Ao contrário do que apregoa um dos presidentes mais imbecis da história mundial, a economia pode parar, sim. Deve. Até porque, nesses novos tempos, muitas atividades podem operar em modo virtual: trabalho à distância, estudo à distância... Não existem até incontáveis adeptos do sexo à distância?... A economia é feita de relações em cadeia, ou relações circulares. A rigor, só duas coisas o homem não pode parar de fazer: comer e respirar. O suprimento de ar é permanente e gratuito; quanto ao alimento, o homem aprendeu a fazer estoques desde a pré-história... A questão (crítica para o mundo acorrentado a velhos paradigmas) da remuneração do trabalhador, do pagamento de contas, etc., será resolvida pela realidade das coisas traduzida em bom senso: somente os trabalhos essenciais serão realizados; e, se o empresário não tiver recursos (muitos têm de sobra!) para remunerar o trabalhador, este, por outro lado, poderá adiar indefinidamente o pagamento de suas dívidas. O empresário receberá o mesmo benefício. Em suma, a moratória valeria para todos. A roda da economia giraria apenas mais devagar, lubrificada pela inteligência solidária.
O problema é que muitos estão acostumados ao “contato social”: no trabalho, no clube, na praia, na igreja. Sobretudo estão viciados em fazer alguma coisa. Poucos sabem ficar parados, esperar. E muitos não abrem mão do famoso “direito de ir e vir”.

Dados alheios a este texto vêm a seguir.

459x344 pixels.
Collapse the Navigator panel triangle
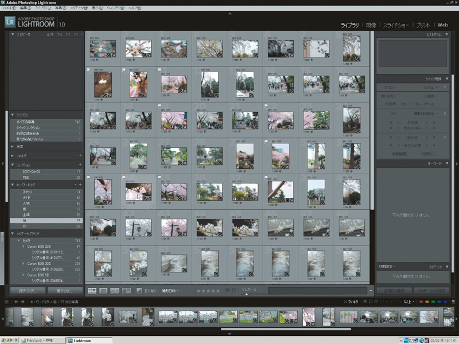13,35
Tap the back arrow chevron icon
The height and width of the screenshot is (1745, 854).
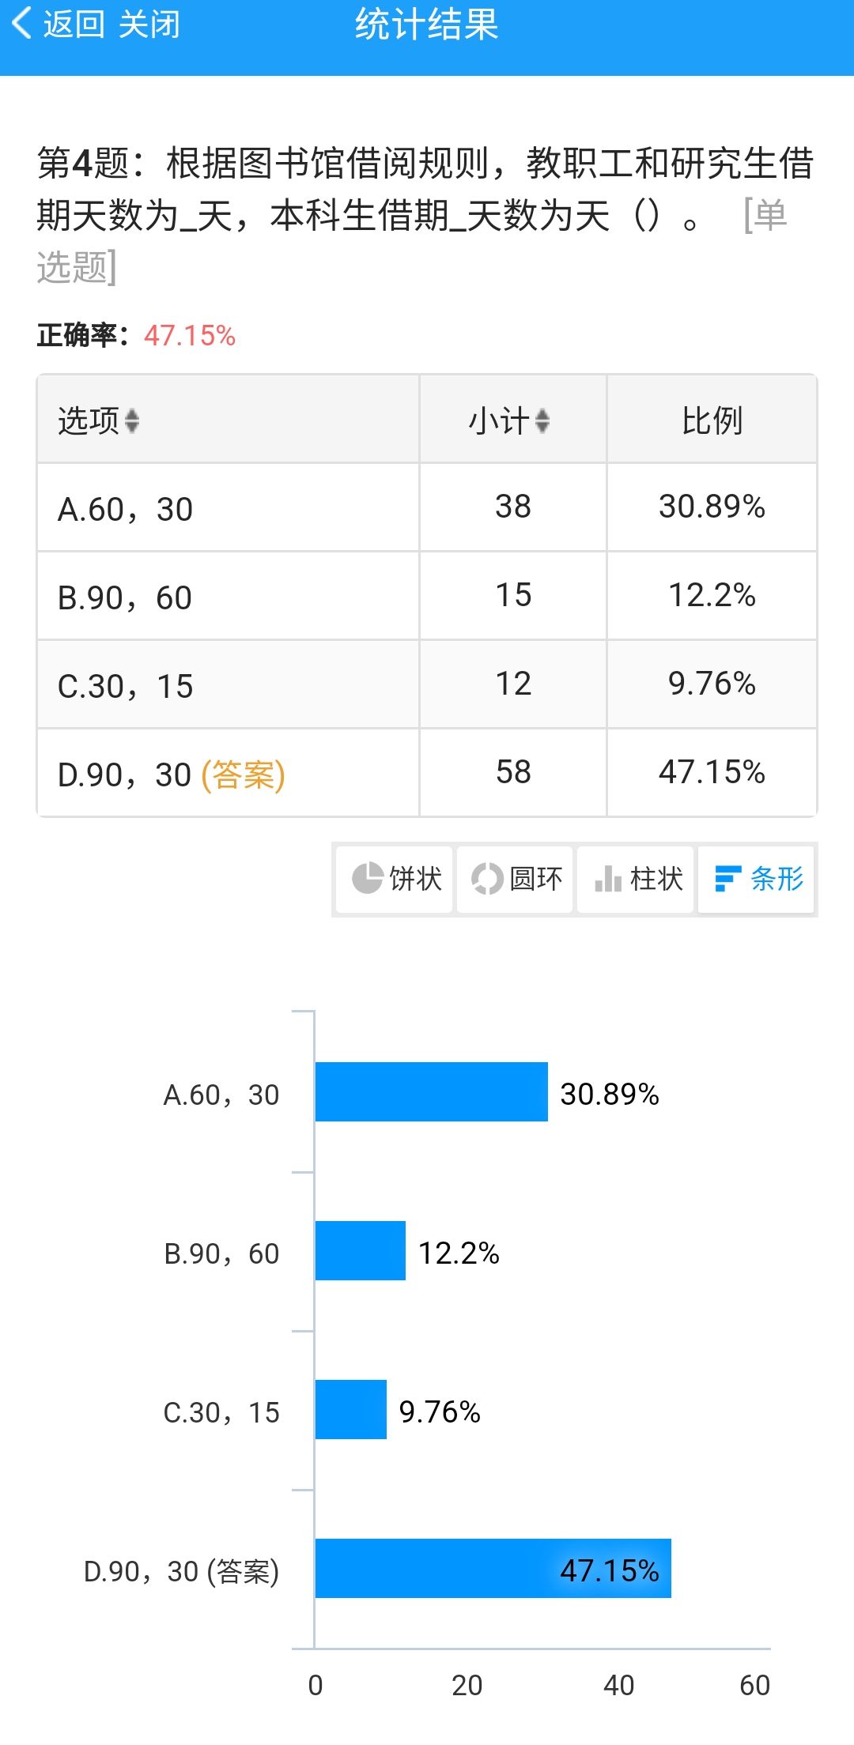point(22,24)
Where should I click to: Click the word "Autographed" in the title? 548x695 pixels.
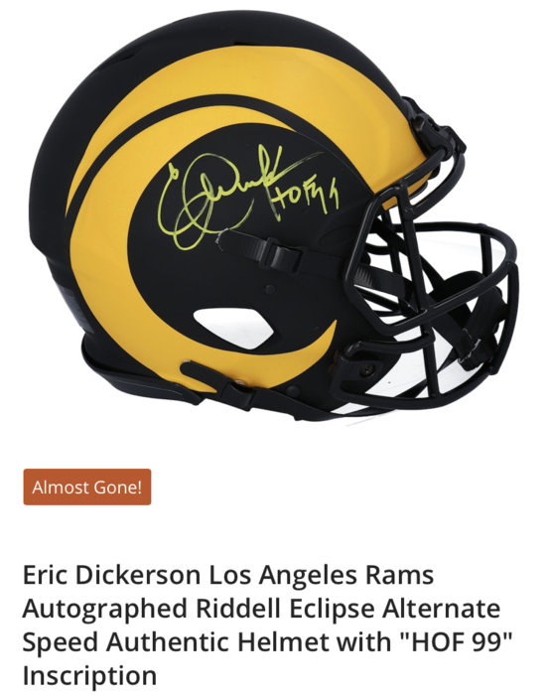point(104,609)
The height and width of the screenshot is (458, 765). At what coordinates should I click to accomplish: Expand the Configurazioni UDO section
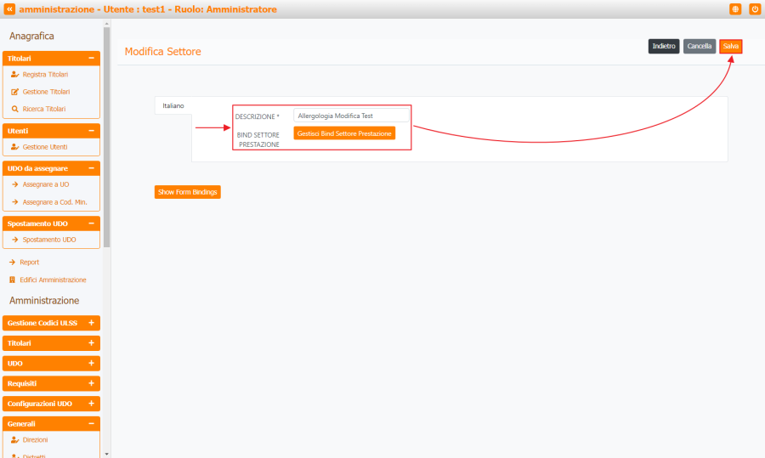(91, 404)
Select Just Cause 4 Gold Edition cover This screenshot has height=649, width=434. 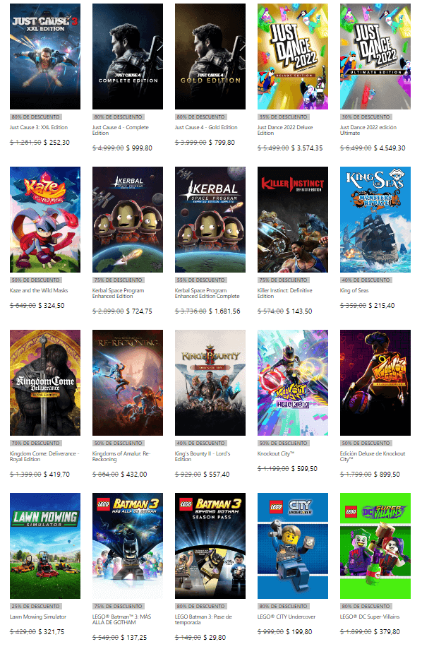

Portanto, o isolamento contraria três necessidades (ou vícios): o convívio, a ação e o deslocamento geográfico.
Entretanto...
Muitos filósofos e escritores – Shakespeare, por exemplo – se pronunciaram sobre a conveniênia de que o homem guarde momentos de quietude. Ele mesmo declarou que há mais coisas entre o céu e a terra do que supõe nossa vã filosofia... (Considero essa declaração o maior atestado de reconhecimento, por parte de um ocidental, das limitações do pensamento.) Mas – Homem, teu nome é inquietude!
Não há nada de errado com a ação. Há na própria Índia, associada à imagem de ascetas solitários e permanentemente imóveis, dedicados à meditação, um ramo de yoga que se baseia no reto-agir: Karma Yoga.

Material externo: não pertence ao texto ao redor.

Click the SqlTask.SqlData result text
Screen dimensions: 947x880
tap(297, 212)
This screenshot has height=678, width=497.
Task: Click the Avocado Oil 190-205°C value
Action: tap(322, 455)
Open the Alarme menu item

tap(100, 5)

Não há nada errado com a convivência, obviamente. (Exceto em tempos de pandemia!) Mesmo a convivência frívola – no bar, na praia, no estádio, no culto religioso conduzido por um charlatão – pode trazer ensinamentos, além de prazer.
Tampouco há algo de errado com o impulso pelo deslocamento, a necessidade de viajar. Mas esse impulso, de fato – mesmo nas mentes mais superficiais ou céticas – , é a expressão mundana do sagrado e secreto desejo que todos temos por encontrar a Verdade, a Fonte; Deus.
O escritor espiritualista (não confundir com “espírita”!) Paul Brunton conta a história de um homem que, tendo sido feito prisioneiro, declararia depois: “Aprendi mais num canto escuro da torre que viajando por toda a Europa.”
Portanto: aproveitemos a oportunidade para refletir sobre todos aqueles valores e certezas que nos foram inculcados desde a meninice. Empresários, banqueiros, trabalhadores, economistas, religiosos, intelectuais de modo geral: ninguém sabe o que está acontecendo e o que vai acontecer. É natural. O sistema, que só não morreu em outras ocasiões porque recebeu tratamento intensivo proporcionado pelo Estado, e que já vinha mais uma vez claudicando, pode estar entrando em coma irreversível.
Não há nada a lamentar. O Capitalismo foi feito para o Homem, e não o Homem para o Capitalismo.